Definition of disease, how common?
Galactosemia is a disease caused by the lack of enzyme production which prevents you from metabolizing galactose, creating high concentrations harming many body organs, specially the liver and nervous system. There are three types of galactosemia classic, type II, type III. Classic appears in 1 out of 30,000 to 60 000, is not noticeable until the baby receives milk for the first time ant then the symptoms stat appearing. Type II less than 100,000 to 155,000, it is less deteriorative than Type I if the diet is followed. Type III is really rare and has two forms severe, and benign.
Causes, including the genes that are responsible
This disease is caused by the unlikely mutation of the genes which is recessive trait that is passed on.

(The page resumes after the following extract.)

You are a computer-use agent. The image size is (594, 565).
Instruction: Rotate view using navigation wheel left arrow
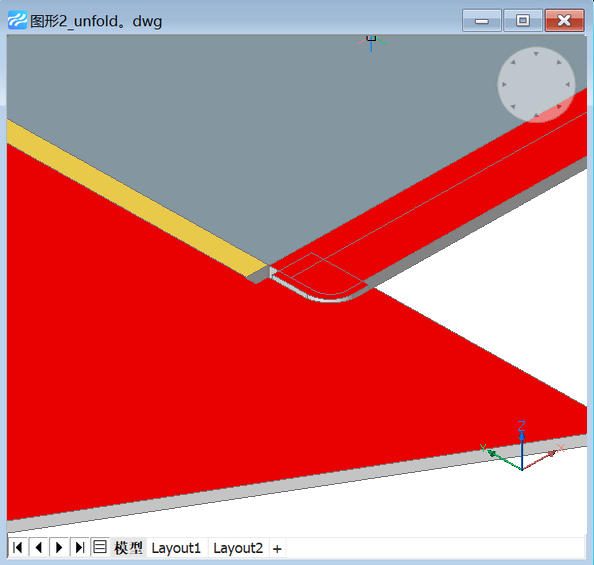[504, 85]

Classic on the GALT (galactose-1-phosphate uridyl transferase), type II on the GALK1 (galactokinase), and Type III on the GALE (uridyl diphosphogalactose-4-epimerase), still abnormalities could occur.
Cirrhosis of the liver, enlarged liver, cataracts, mental retardation, neonatal death, vomiting, diarrhea, jaundice, poor weight gain, failure to thrive, and malnutrition. Normally when a Baby receives milk and vomits it's an important sign and should be checked immediately. If people ignore the symptoms the most a baby could live is up to two weeks. Type III benign form has zero symptoms and you don't even notice so you don't have to keep up with any special diet. Something interesting about these two types is that in the initial screenings done to the baby it shows high levels of galactose and galactose-1-phosphate. This is why it is extra important to keep up with enzyme function tests. Normal levels of GALT and GALK let people with galoctosemia III and benign form enjoy a normal diet. The symptoms for severe form are almost the same as classic galactosemia but with a higher level of neurotical problems, including seizures. So far only two cases of severe form are almost the same as classic galactosemia III have been reported as of 1997
Type of Genetic Testing Possible and Diagnosis
There are two categories of Clinical Genetic Testing, diagnostic testing and carrier testing. Diagnostic testing is used to confirm if the person really has the disorder by biochemical testing through blood and/or urine samples. Carrier testing involves DNA testing to know if anyone in the family has mutated gene. High levels of galactose in the blood confirm diagnosis, along with liver biopsy, liver enzymes, urinalysis, ophathalmoscopy, and amniocentesis. Sometimes misdiagnosis can occur according to the Mayor Clinic Proceedings 26 percent of the diagnosis has been missed, costing the government a lot of money. Medical misdiagnosis is combined of three main categories: False positive (misdiagnosis of a disease that), false negative (failing to diagnose the disease), and equivocal results (undefined results of the diagnosis).
Treatment and Prognosis
The treatment practically consists of avoiding milk and any products containing it for Types I and II. The baby can be fed with soy formula, meet-based, or Nutramigen. It is really important that Galactosemia is treated because about 75 percent of the babies born won't live beyond the first two weeks of life. Otherwise if treated can practically live normal lives, still people would have some speech, mental and/or conduct problems. For Type III the lifelong treatment it's undefined so avoiding milk doesn't guarantee that you won't have any symptoms.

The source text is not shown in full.